One night we talked about treasures here on earth and how they did not compare to the treasure of Christ.  I started this discussion by asking what they longed for in this world more than anything.  None of these impoverished children said money, cars, or fame.  They wished only for a family.  My husband and I are blessed financially.  If money could make them happy; satisfy their deepest desire, then I could, and would, give it.  But I can’t provide them all a family.  Only God can do that.  And only God can reveal to them that even a family will not ultimately satisfy.  They need Christ. And yet my heart aches that they must return to a place where there is no one to lead them there. 

One of our translators who lives here in America is an orphan who has a student visa and is in college in the US.  After spending a few days around me and Jay, she remarked “I wish I could be a kid again (pause).  A kid with a family.  It must be so nice just to say ‘Mom, I need something’ and you are right there.”  We take for granted all the many blessings we have.  A home. A family.  I was asking one of our boys about his life.  He focused in on how long he had been in the orphanage.  He is 15.  He has been in the orphanage for 9 years.  “longer than anyone else” he pointed out.  He told me how long each of the other kids had been there; repeated he had been there the longest, and then he laid his head on the table, covering his face with his arms.

One Sunday,  a young man adopted from Ukraine about 6 years ago, shared his testimony with the kids.  There was not a dry eye among the Americans or the Ukrainian children as he shared about his life in Ukraine; his problems after adoption; and his recent transformation by Christ.  The children hung on his every word and in the end, I pray, found hope. 

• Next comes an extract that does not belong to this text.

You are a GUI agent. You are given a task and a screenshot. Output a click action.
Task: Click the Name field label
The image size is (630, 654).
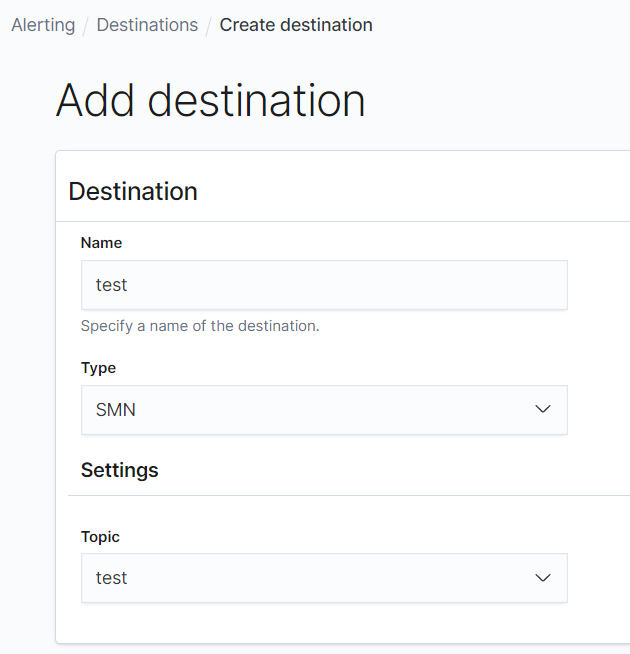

I don’t do statistics.  But right here in our little group, whether it be with the kids themselves or their friends and extended families back in Ukraine, we see teen pregnancy, cutting, abuse, prison.  Sin has ruined our world.  It has ruined the lives of these 19 children.   In Ukraine, America, Africa, Haiti, the harvest is plentiful.  I thank God for the few harvesters He has sent into my home these last 21 days.  These children have experienced love.  And each of them has heard the gospel.  They have been hugged, fed,  pampered.  I am thankful for visitors from Iowa, Mississippi, and Colorado.  I appreciate the churches and businesses who have sponsored meals and activities.  And yet sometimes I cry because of the greatness of the harvest and the scarcity of workers.  And yet in all these things, I know that we are more than conquerors through Christ who loved us. 

In 2 days, a team of 13 of us, most of whom just spent the last 21 days with GtU, will board a plane to spend a month in Ukraine.  While there, we will share the love of Christ with impoverished village children.  We will once again play, hug, laugh and share what it means to follow Christ.  And then, as is always the case, we will tearfully say goodbye,  longing in our hearts for the day when sadness, poverty, alcoholism, and orphanages will all cease.  Lord Jesus, come quickly.